Work required:
Copy every line of the data in which the word "Start" occurs.

Available data:
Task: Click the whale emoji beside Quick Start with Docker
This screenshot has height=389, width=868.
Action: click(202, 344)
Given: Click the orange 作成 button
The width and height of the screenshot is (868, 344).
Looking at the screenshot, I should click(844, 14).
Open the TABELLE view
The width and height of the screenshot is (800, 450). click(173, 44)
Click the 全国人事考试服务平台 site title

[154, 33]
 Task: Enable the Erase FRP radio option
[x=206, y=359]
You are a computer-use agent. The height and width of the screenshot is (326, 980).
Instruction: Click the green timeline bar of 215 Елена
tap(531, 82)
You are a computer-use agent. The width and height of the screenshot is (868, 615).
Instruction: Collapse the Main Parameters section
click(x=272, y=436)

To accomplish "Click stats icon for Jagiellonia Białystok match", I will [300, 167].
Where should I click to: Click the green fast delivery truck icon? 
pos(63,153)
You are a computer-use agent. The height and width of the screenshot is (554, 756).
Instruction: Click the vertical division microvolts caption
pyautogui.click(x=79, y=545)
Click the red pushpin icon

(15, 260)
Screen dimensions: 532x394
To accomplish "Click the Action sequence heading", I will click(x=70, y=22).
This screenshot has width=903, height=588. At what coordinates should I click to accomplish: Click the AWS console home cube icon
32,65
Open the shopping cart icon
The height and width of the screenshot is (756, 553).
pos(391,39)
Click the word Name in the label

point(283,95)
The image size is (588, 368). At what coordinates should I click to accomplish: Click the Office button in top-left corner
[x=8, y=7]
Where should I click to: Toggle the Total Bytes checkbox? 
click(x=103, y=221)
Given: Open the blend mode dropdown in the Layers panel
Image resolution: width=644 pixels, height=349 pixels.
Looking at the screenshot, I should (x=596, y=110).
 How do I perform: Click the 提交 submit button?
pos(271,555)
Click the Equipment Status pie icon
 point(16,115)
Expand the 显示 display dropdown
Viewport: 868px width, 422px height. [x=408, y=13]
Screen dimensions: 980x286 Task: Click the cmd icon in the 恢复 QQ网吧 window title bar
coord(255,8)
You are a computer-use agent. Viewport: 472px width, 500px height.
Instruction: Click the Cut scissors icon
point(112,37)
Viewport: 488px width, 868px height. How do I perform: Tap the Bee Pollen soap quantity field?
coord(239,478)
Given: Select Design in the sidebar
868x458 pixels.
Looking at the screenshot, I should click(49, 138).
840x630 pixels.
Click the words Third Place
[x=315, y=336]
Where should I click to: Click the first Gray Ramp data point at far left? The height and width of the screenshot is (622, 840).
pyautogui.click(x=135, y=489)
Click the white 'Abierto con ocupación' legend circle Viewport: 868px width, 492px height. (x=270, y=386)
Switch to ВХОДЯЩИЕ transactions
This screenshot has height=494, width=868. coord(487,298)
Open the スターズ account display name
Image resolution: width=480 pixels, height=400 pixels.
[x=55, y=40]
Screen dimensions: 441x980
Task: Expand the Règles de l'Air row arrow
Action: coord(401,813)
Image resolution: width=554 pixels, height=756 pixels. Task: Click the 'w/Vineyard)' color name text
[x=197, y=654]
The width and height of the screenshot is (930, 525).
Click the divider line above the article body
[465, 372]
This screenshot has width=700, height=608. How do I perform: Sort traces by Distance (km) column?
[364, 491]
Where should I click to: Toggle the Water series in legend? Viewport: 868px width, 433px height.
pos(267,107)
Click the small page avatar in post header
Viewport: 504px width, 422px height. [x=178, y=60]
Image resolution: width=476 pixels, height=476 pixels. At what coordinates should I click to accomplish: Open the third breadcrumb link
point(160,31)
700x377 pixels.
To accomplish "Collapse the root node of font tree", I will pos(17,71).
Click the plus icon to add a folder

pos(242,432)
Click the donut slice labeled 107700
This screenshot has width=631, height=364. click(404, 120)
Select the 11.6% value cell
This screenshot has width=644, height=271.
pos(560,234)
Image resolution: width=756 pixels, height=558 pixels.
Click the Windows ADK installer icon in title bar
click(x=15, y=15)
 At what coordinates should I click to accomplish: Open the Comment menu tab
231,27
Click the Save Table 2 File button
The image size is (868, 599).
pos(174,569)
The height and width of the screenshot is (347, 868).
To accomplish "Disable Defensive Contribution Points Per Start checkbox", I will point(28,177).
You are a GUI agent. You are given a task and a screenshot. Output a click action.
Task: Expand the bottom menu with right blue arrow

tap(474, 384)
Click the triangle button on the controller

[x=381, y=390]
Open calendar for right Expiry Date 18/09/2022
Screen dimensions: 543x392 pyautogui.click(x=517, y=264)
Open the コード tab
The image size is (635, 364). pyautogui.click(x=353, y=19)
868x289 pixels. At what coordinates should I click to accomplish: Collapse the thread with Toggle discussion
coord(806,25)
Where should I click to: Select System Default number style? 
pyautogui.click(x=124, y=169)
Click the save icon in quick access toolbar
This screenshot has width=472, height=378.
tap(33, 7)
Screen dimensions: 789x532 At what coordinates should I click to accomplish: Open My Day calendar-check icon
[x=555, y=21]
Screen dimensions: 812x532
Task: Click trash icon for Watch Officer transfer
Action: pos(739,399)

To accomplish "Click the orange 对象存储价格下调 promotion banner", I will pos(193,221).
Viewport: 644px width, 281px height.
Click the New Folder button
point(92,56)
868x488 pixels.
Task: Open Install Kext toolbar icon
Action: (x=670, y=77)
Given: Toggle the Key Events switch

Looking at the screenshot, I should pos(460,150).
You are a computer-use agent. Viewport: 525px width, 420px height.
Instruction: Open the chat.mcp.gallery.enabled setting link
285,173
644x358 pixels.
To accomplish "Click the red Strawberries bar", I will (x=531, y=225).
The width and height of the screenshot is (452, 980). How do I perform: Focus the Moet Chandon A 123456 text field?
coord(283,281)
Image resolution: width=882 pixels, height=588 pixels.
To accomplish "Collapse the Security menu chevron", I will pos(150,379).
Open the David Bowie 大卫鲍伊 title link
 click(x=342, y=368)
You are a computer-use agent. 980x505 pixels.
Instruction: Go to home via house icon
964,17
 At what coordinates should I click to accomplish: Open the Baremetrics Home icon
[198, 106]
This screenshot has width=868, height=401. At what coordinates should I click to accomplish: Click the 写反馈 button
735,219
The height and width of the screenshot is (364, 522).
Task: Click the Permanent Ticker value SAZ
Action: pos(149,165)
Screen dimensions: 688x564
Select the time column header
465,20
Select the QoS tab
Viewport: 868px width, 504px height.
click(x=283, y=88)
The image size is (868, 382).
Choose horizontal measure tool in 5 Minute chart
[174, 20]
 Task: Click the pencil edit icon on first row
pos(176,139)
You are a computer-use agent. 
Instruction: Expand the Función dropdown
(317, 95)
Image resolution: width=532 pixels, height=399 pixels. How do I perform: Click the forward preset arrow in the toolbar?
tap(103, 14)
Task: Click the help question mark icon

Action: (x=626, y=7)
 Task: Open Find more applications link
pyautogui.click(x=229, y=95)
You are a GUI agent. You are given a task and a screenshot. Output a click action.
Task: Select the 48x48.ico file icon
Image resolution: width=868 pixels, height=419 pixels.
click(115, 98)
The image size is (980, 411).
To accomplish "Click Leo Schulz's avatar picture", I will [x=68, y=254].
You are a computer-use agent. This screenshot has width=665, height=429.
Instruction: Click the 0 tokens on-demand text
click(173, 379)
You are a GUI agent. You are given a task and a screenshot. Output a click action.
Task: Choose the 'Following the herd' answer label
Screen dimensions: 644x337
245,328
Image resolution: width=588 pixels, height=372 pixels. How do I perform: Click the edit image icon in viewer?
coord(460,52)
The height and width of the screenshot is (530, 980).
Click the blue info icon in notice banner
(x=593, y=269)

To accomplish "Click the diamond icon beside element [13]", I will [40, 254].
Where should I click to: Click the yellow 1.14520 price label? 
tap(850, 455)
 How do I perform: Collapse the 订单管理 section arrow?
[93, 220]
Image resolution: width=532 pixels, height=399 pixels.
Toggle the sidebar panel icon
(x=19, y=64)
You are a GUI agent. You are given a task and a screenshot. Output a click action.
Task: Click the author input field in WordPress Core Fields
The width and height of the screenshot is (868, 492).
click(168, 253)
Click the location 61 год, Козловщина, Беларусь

Output for this task:
Task: Click the whale emoji beside Quick Start with Docker
To accomplish "Disable Defensive Contribution Points Per Start checkbox", I will point(28,177).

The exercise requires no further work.